--- Problem to solve ---
The answer must consist of the listing, reproduced exactly.

--- Exercise materials ---
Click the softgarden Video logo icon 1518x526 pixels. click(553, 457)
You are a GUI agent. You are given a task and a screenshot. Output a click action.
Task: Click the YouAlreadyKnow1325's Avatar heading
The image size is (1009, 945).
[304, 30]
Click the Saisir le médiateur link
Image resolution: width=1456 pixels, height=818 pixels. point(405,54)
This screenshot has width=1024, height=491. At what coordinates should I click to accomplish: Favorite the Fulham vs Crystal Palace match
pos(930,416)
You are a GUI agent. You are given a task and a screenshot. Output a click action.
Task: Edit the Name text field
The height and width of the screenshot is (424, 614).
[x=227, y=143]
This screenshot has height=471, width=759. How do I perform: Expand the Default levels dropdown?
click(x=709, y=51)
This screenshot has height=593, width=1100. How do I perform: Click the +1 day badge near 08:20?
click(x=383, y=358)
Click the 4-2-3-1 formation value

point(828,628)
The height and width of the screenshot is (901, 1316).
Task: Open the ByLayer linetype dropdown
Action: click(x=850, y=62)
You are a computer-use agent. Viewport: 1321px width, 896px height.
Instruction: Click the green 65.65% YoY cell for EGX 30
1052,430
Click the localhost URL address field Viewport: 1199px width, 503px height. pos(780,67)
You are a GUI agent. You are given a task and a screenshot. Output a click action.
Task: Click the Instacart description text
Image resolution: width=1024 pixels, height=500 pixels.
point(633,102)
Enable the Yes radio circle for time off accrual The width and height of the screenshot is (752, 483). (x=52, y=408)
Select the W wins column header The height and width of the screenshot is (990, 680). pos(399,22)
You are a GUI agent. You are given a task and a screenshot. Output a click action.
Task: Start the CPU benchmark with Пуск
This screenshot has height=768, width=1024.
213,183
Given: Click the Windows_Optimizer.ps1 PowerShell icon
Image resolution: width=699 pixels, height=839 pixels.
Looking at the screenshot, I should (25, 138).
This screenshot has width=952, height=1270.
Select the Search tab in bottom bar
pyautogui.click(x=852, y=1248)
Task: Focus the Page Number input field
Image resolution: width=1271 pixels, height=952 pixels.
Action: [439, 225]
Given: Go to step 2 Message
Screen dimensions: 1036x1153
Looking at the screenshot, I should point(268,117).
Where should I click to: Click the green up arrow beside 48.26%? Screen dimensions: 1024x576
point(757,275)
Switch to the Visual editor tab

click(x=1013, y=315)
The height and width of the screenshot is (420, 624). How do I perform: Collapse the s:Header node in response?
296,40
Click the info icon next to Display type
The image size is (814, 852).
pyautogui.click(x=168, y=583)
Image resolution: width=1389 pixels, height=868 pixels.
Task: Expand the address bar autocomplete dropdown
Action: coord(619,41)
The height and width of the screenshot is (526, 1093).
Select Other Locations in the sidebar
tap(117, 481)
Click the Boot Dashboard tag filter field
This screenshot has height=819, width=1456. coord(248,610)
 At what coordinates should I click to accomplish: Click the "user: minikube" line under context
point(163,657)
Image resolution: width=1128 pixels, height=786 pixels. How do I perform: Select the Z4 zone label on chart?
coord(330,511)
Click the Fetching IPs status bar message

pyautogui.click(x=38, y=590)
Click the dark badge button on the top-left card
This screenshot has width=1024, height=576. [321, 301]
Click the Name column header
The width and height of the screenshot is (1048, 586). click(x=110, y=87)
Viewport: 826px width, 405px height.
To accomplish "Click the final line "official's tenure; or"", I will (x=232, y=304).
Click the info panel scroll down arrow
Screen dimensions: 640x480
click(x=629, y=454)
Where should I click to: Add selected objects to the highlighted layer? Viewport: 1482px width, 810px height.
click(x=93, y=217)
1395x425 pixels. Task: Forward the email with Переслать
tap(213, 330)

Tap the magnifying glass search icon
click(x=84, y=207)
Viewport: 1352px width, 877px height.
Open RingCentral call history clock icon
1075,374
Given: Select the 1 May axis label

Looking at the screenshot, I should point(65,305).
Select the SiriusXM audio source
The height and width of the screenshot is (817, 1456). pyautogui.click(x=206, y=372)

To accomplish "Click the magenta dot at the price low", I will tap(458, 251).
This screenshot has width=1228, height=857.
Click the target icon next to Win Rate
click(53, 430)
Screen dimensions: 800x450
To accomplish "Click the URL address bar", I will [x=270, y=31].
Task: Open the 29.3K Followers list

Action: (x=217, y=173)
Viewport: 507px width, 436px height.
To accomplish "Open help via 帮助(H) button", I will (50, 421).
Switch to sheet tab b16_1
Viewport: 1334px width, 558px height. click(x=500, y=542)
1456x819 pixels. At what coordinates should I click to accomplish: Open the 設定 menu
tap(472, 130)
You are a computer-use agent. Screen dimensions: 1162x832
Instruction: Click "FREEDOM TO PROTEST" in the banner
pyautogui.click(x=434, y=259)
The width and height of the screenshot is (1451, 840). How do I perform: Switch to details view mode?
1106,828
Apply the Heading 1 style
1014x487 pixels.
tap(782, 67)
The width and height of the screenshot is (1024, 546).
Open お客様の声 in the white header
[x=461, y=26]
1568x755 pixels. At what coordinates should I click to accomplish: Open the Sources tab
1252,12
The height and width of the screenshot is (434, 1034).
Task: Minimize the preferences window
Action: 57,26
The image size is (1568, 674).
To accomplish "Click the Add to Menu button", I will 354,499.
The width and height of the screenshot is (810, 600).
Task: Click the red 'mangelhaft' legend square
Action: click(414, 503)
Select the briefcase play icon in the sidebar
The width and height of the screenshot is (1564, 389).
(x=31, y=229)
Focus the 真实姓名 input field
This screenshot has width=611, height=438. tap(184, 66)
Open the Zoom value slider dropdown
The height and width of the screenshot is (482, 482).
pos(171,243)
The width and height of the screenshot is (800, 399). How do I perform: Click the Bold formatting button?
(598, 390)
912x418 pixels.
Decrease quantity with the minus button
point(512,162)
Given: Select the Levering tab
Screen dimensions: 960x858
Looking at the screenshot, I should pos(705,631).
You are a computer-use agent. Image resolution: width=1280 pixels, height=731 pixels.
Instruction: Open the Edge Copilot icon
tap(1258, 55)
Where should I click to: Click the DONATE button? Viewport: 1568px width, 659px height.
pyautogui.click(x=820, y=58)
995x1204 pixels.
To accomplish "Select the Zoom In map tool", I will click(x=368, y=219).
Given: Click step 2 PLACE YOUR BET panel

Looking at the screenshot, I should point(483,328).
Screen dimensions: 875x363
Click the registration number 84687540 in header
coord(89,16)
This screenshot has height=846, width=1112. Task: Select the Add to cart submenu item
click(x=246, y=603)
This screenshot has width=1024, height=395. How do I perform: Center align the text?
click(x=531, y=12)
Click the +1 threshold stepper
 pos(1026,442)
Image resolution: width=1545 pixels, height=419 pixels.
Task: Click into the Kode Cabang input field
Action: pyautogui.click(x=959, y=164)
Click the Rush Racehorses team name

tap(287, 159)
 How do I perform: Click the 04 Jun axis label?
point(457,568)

--- Answer box ---
Click the softgarden Video logo icon 1518x526 pixels. click(553, 457)
You are a GUI agent. You are given a task and a screenshot. Output a click action.
Task: Click the YouAlreadyKnow1325's Avatar heading
The image size is (1009, 945).
[304, 30]
Click the Saisir le médiateur link
Image resolution: width=1456 pixels, height=818 pixels. point(405,54)
This screenshot has width=1024, height=491. At what coordinates should I click to accomplish: Favorite the Fulham vs Crystal Palace match
pos(930,416)
You are a GUI agent. You are given a task and a screenshot. Output a click action.
Task: Edit the Name text field
The height and width of the screenshot is (424, 614).
[x=227, y=143]
This screenshot has height=471, width=759. How do I perform: Expand the Default levels dropdown?
click(x=709, y=51)
This screenshot has height=593, width=1100. How do I perform: Click the +1 day badge near 08:20?
click(x=383, y=358)
Click the 4-2-3-1 formation value

point(828,628)
The height and width of the screenshot is (901, 1316).
Task: Open the ByLayer linetype dropdown
Action: click(x=850, y=62)
You are a computer-use agent. Viewport: 1321px width, 896px height.
Instruction: Click the green 65.65% YoY cell for EGX 30
1052,430
Click the localhost URL address field Viewport: 1199px width, 503px height. pos(780,67)
You are a GUI agent. You are given a task and a screenshot. Output a click action.
Task: Click the Instacart description text
Image resolution: width=1024 pixels, height=500 pixels.
point(633,102)
Enable the Yes radio circle for time off accrual The width and height of the screenshot is (752, 483). (x=52, y=408)
Select the W wins column header The height and width of the screenshot is (990, 680). pos(399,22)
You are a GUI agent. You are given a task and a screenshot. Output a click action.
Task: Start the CPU benchmark with Пуск
This screenshot has height=768, width=1024.
213,183
Given: Click the Windows_Optimizer.ps1 PowerShell icon
Image resolution: width=699 pixels, height=839 pixels.
Looking at the screenshot, I should (25, 138).
This screenshot has width=952, height=1270.
Select the Search tab in bottom bar
pyautogui.click(x=852, y=1248)
Task: Focus the Page Number input field
Image resolution: width=1271 pixels, height=952 pixels.
Action: [439, 225]
Given: Go to step 2 Message
Screen dimensions: 1036x1153
Looking at the screenshot, I should point(268,117).
Where should I click to: Click the green up arrow beside 48.26%? Screen dimensions: 1024x576
point(757,275)
Switch to the Visual editor tab

click(x=1013, y=315)
The height and width of the screenshot is (420, 624). How do I perform: Collapse the s:Header node in response?
296,40
Click the info icon next to Display type
The image size is (814, 852).
pyautogui.click(x=168, y=583)
Image resolution: width=1389 pixels, height=868 pixels.
Task: Expand the address bar autocomplete dropdown
Action: coord(619,41)
The height and width of the screenshot is (526, 1093).
Select Other Locations in the sidebar
tap(117, 481)
Click the Boot Dashboard tag filter field
This screenshot has height=819, width=1456. coord(248,610)
 At what coordinates should I click to accomplish: Click the "user: minikube" line under context
point(163,657)
Image resolution: width=1128 pixels, height=786 pixels. How do I perform: Select the Z4 zone label on chart?
coord(330,511)
Click the Fetching IPs status bar message

pyautogui.click(x=38, y=590)
Click the dark badge button on the top-left card
This screenshot has width=1024, height=576. [321, 301]
Click the Name column header
The width and height of the screenshot is (1048, 586). click(x=110, y=87)
Viewport: 826px width, 405px height.
To accomplish "Click the final line "official's tenure; or"", I will (x=232, y=304).
Click the info panel scroll down arrow
Screen dimensions: 640x480
click(x=629, y=454)
Where should I click to: Add selected objects to the highlighted layer? Viewport: 1482px width, 810px height.
click(x=93, y=217)
1395x425 pixels. Task: Forward the email with Переслать
tap(213, 330)

Tap the magnifying glass search icon
click(x=84, y=207)
Viewport: 1352px width, 877px height.
Open RingCentral call history clock icon
1075,374
Given: Select the 1 May axis label

Looking at the screenshot, I should point(65,305).
Select the SiriusXM audio source
The height and width of the screenshot is (817, 1456). pyautogui.click(x=206, y=372)

To accomplish "Click the magenta dot at the price low", I will tap(458, 251).
This screenshot has width=1228, height=857.
Click the target icon next to Win Rate
click(53, 430)
Screen dimensions: 800x450
To accomplish "Click the URL address bar", I will [x=270, y=31].
Task: Open the 29.3K Followers list

Action: (x=217, y=173)
Viewport: 507px width, 436px height.
To accomplish "Open help via 帮助(H) button", I will (50, 421).
Switch to sheet tab b16_1
Viewport: 1334px width, 558px height. click(x=500, y=542)
1456x819 pixels. At what coordinates should I click to accomplish: Open the 設定 menu
tap(472, 130)
You are a computer-use agent. Screen dimensions: 1162x832
Instruction: Click "FREEDOM TO PROTEST" in the banner
pyautogui.click(x=434, y=259)
The width and height of the screenshot is (1451, 840). How do I perform: Switch to details view mode?
1106,828
Apply the Heading 1 style
1014x487 pixels.
tap(782, 67)
The width and height of the screenshot is (1024, 546).
Open お客様の声 in the white header
[x=461, y=26]
1568x755 pixels. At what coordinates should I click to accomplish: Open the Sources tab
1252,12
The height and width of the screenshot is (434, 1034).
Task: Minimize the preferences window
Action: 57,26
The image size is (1568, 674).
To accomplish "Click the Add to Menu button", I will 354,499.
The width and height of the screenshot is (810, 600).
Task: Click the red 'mangelhaft' legend square
Action: click(414, 503)
Select the briefcase play icon in the sidebar
The width and height of the screenshot is (1564, 389).
(x=31, y=229)
Focus the 真实姓名 input field
This screenshot has width=611, height=438. tap(184, 66)
Open the Zoom value slider dropdown
The height and width of the screenshot is (482, 482).
pos(171,243)
The width and height of the screenshot is (800, 399). How do I perform: Click the Bold formatting button?
(598, 390)
912x418 pixels.
Decrease quantity with the minus button
point(512,162)
Given: Select the Levering tab
Screen dimensions: 960x858
Looking at the screenshot, I should pos(705,631).
You are a computer-use agent. Image resolution: width=1280 pixels, height=731 pixels.
Instruction: Open the Edge Copilot icon
tap(1258, 55)
Where should I click to: Click the DONATE button? Viewport: 1568px width, 659px height.
pyautogui.click(x=820, y=58)
995x1204 pixels.
To accomplish "Select the Zoom In map tool", I will click(x=368, y=219).
Given: Click step 2 PLACE YOUR BET panel

Looking at the screenshot, I should point(483,328).
Screen dimensions: 875x363
Click the registration number 84687540 in header
coord(89,16)
This screenshot has height=846, width=1112. Task: Select the Add to cart submenu item
click(x=246, y=603)
This screenshot has width=1024, height=395. How do I perform: Center align the text?
click(x=531, y=12)
Click the +1 threshold stepper
 pos(1026,442)
Image resolution: width=1545 pixels, height=419 pixels.
Task: Click into the Kode Cabang input field
Action: pyautogui.click(x=959, y=164)
Click the Rush Racehorses team name

tap(287, 159)
 How do I perform: Click the 04 Jun axis label?
point(457,568)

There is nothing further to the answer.